Partner Jonathan Torrey

Queer Places:
Cafe Cino, 31 Carmine St., 10014, NYC, NY, USA
Mount Calvary Cemetery, 800 Pine Ridge Heritage Blvd, Cheektowaga, NY 14225, Stati Uniti

Joseph "Joe" Cino (November 16, 1931 – April 2, 1967), was an Italian-American theatrical producer and café-owner. The beginning of the Off-Off-Broadway theatre movement is generally credited to have begun at Cino’s Caffe Cino.

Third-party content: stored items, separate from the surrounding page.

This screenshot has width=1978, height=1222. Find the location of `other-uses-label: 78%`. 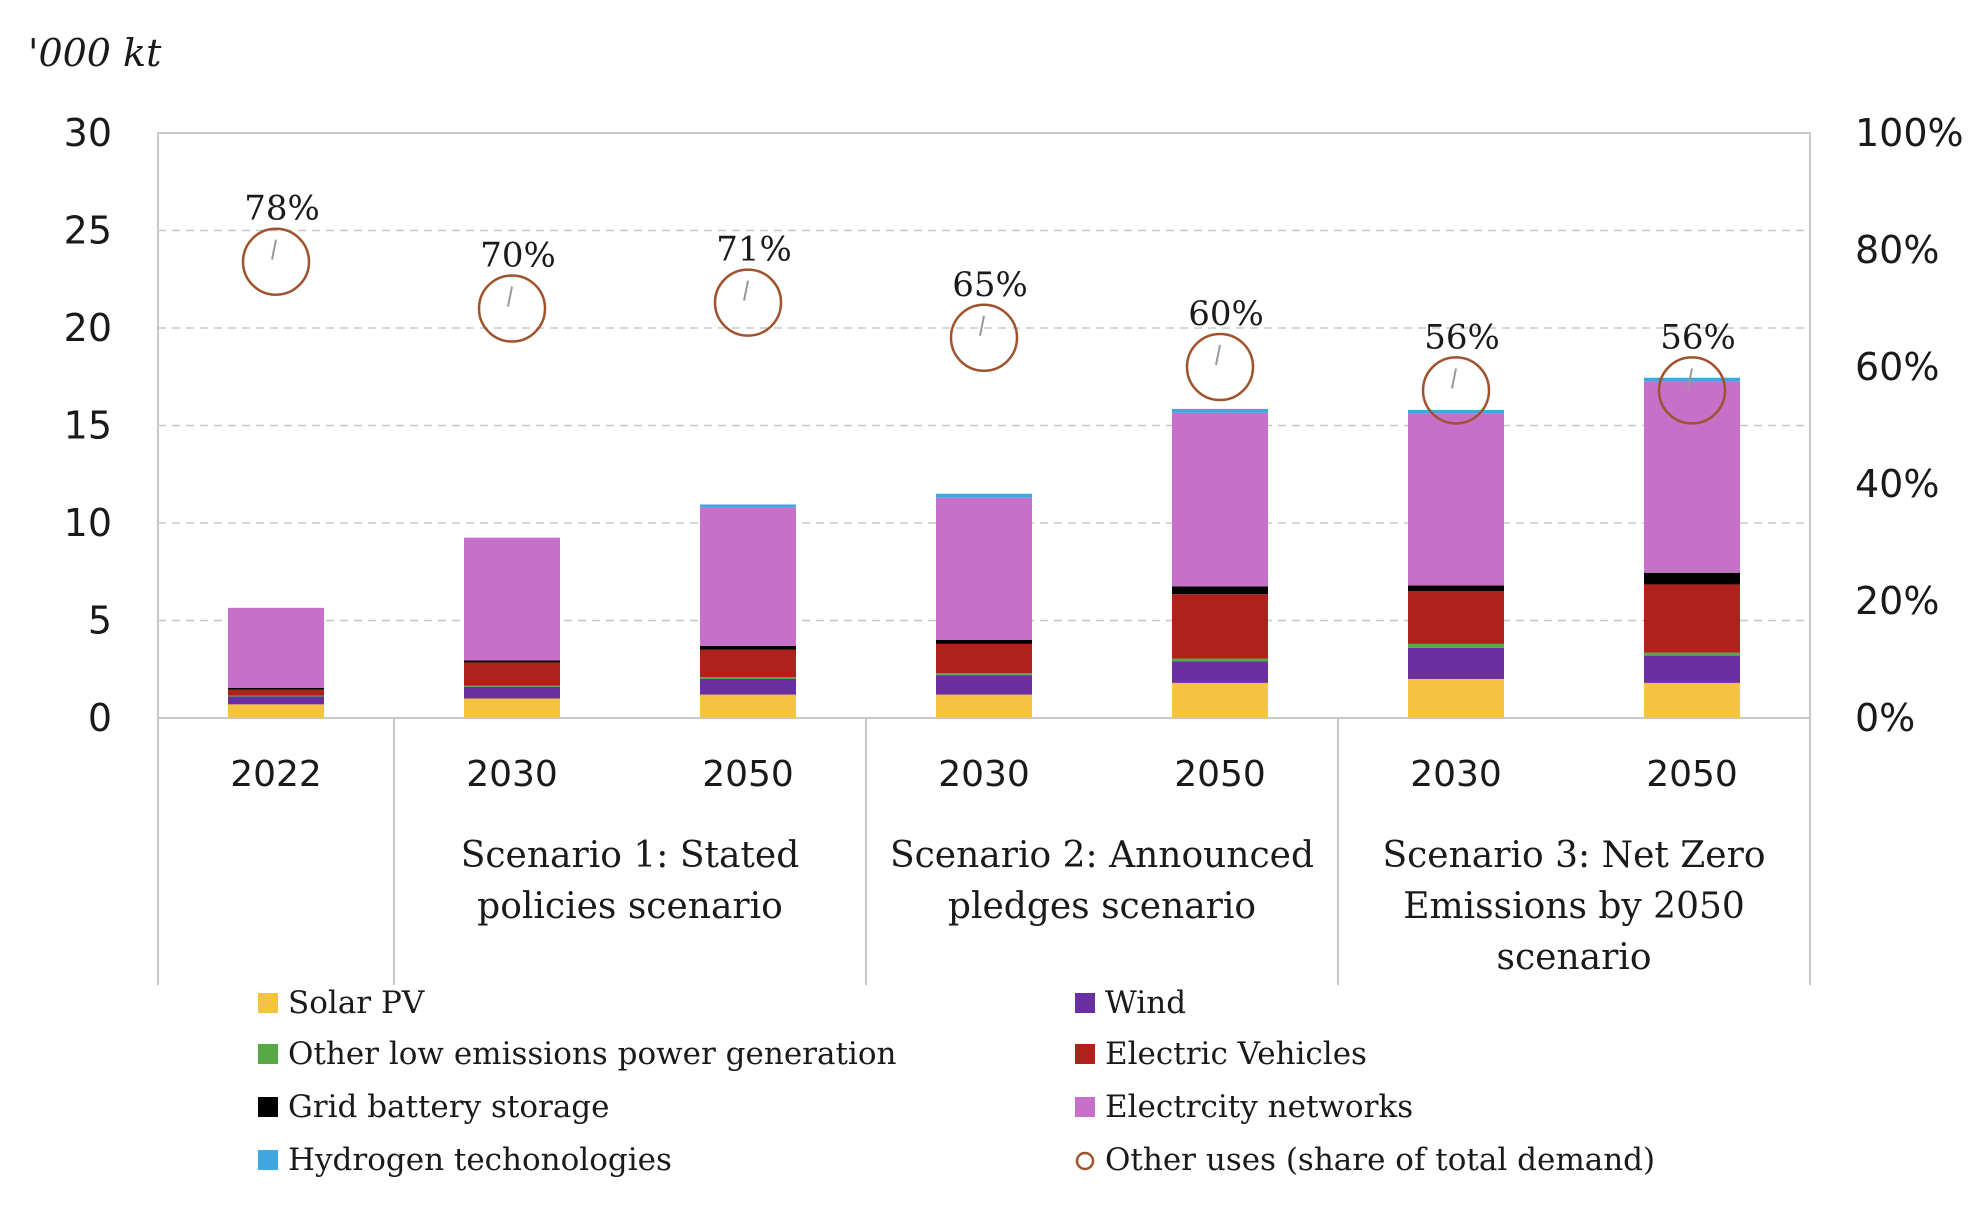

other-uses-label: 78% is located at coordinates (282, 209).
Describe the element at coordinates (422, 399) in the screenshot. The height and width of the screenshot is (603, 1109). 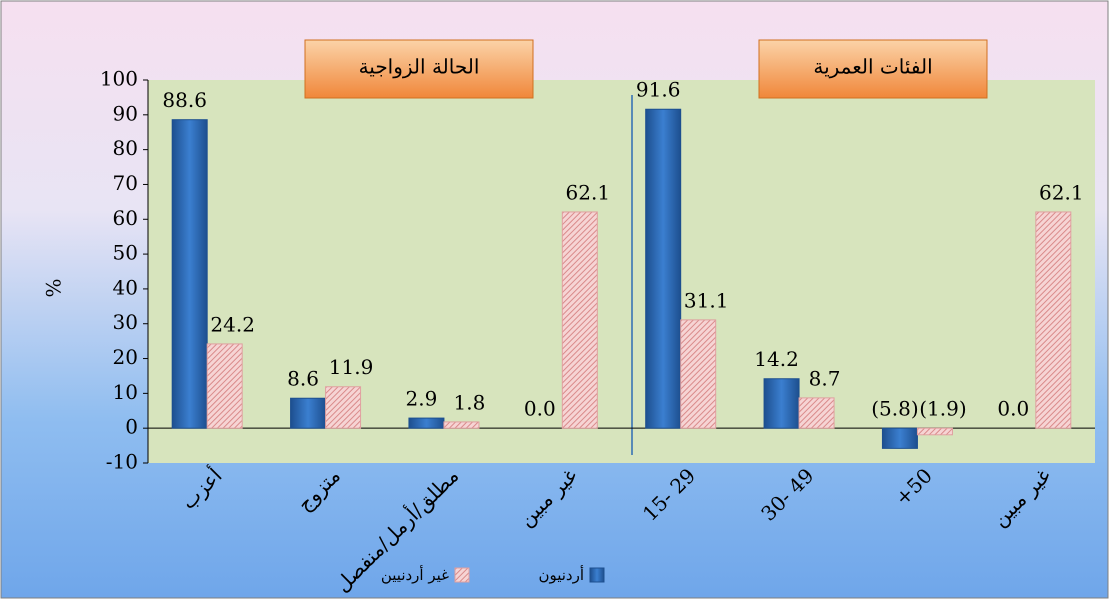
I see `value-label: 2.9` at that location.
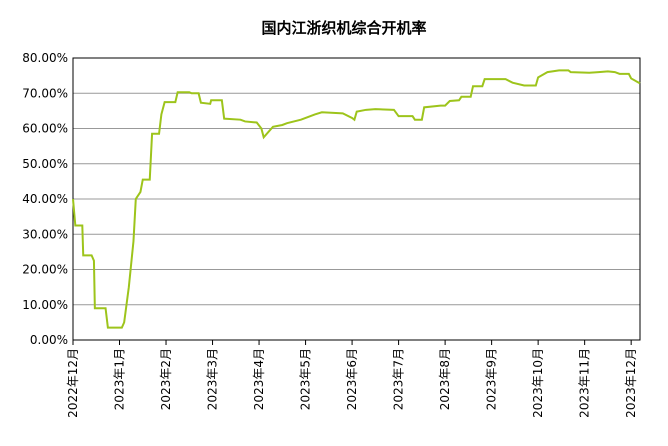  Describe the element at coordinates (259, 379) in the screenshot. I see `x-tick-label: 2023年4月` at that location.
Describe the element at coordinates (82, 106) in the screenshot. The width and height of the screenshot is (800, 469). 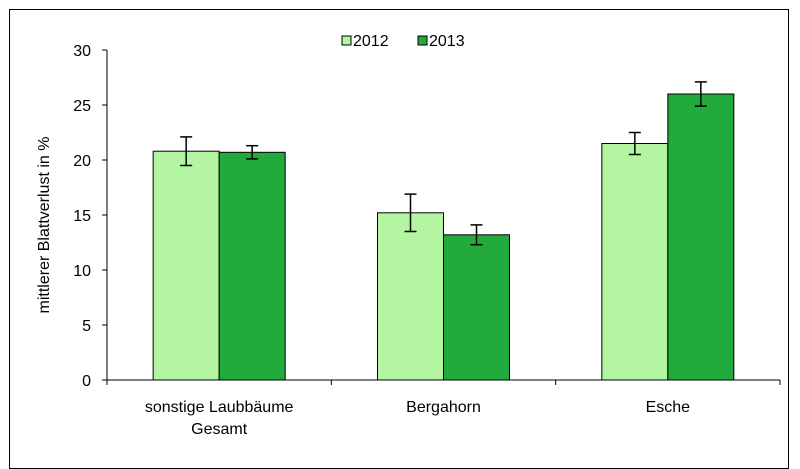
I see `y-tick-label: 25` at that location.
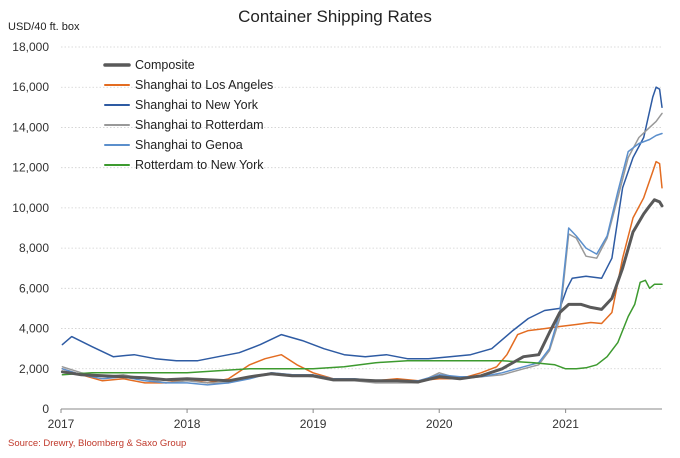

Joe Cino, the son of first generation Sicilian-Americans, came from a working-class family in Buffalo. He moved to New York City at the age of sixteen, studying performing arts for two years in hopes of becoming a dancer. Though he made a living dancing throughout much of the 1950s, his continual struggles with weight curtailed his dance career.

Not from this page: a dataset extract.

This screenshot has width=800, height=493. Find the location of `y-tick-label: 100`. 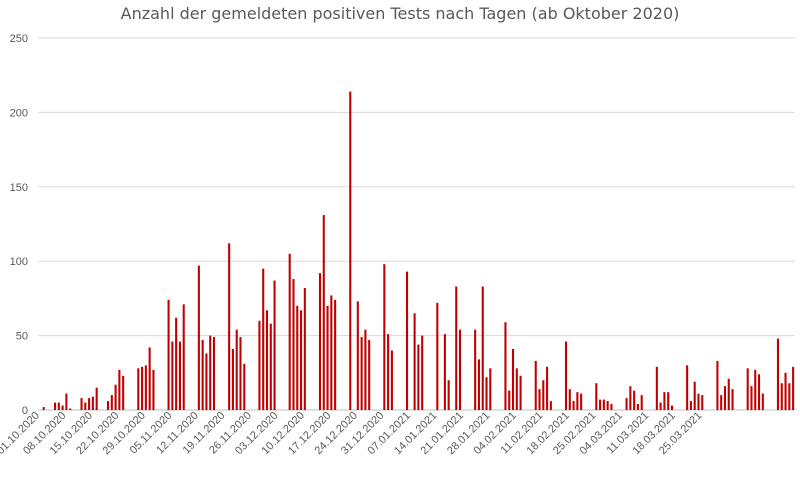

y-tick-label: 100 is located at coordinates (19, 262).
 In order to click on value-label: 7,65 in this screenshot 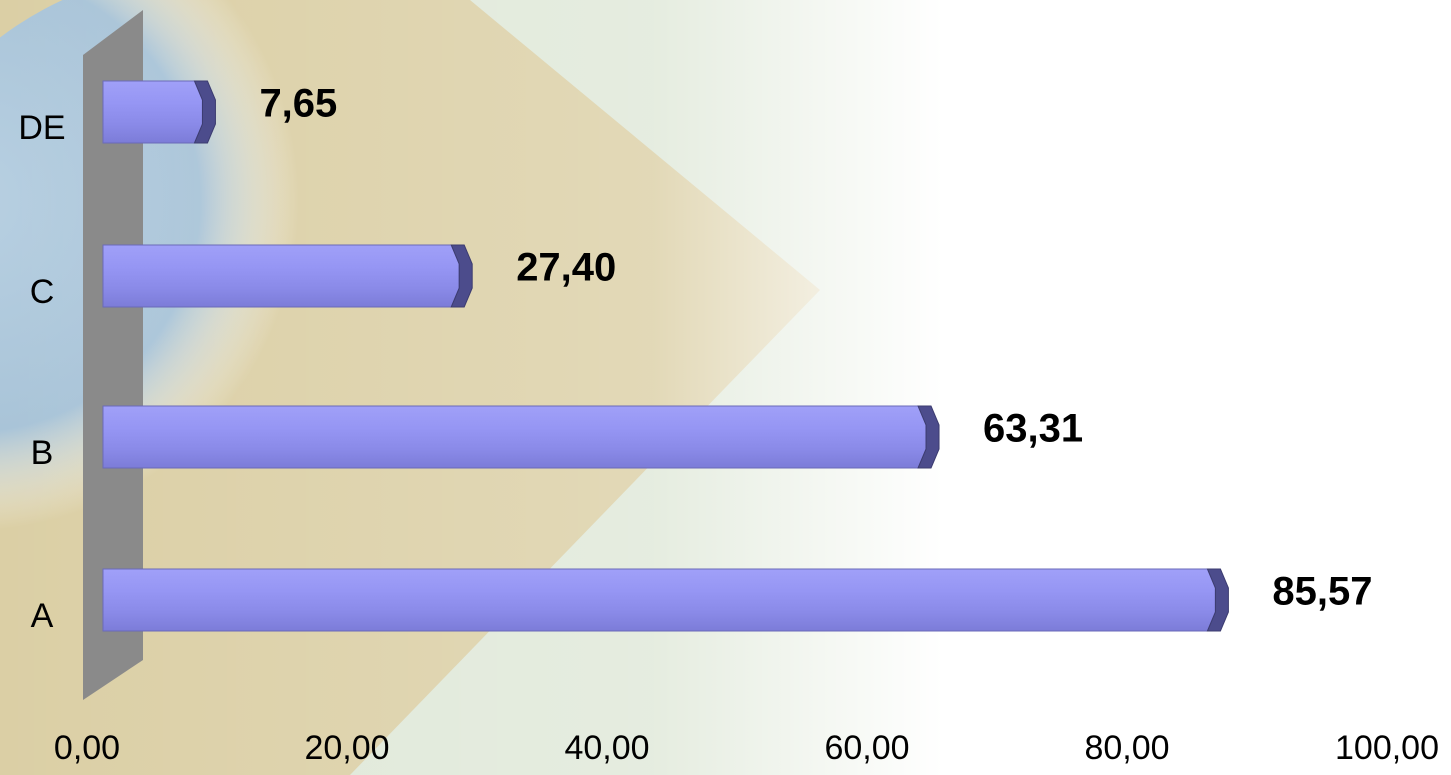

Cino eventually became addicted to amphetamines as he struggled to keep up the pace that Caffe Cino demanded from him. On January 5, 1967, Jonathan Torrey was electrocuted and died in Jaffrey, New Hampshire. Though his death was ruled accidental, skeptical insiders claimed that he committed suicide. The event sent Cino into a depressive spiral. He began socializing with members from Andy Warhol’s Factory (attracted by the success of "Dames"), including the notorious Pope Ondine (a.k.a. Bob Olivio), with whom Cino did a great deal of drugs. Caffe Cino itself was beginning to suffer. The Caffe Cino, as a commercial enterprise, was ineligible for the government grants which had allowed other experimental theatres to prosper, and Joe refused to charge an admission or even a minimum.

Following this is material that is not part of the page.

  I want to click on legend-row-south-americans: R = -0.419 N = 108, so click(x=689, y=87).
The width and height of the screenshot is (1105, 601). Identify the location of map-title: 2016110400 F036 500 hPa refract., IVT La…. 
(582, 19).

On March 30, 1967, Cino hacked his arms and stomach with a kitchen knife. He was rushed to the hospital, where doctors announced that he would live. However, on April 2, Jon Torrey’s birthday, Joe Cino died. Though friends tried to keep Caffe Cino open, it closed in 1968, finally falling victim to cabaret laws now being strictly enforced by the young, ambitious councilman, Ed Koch.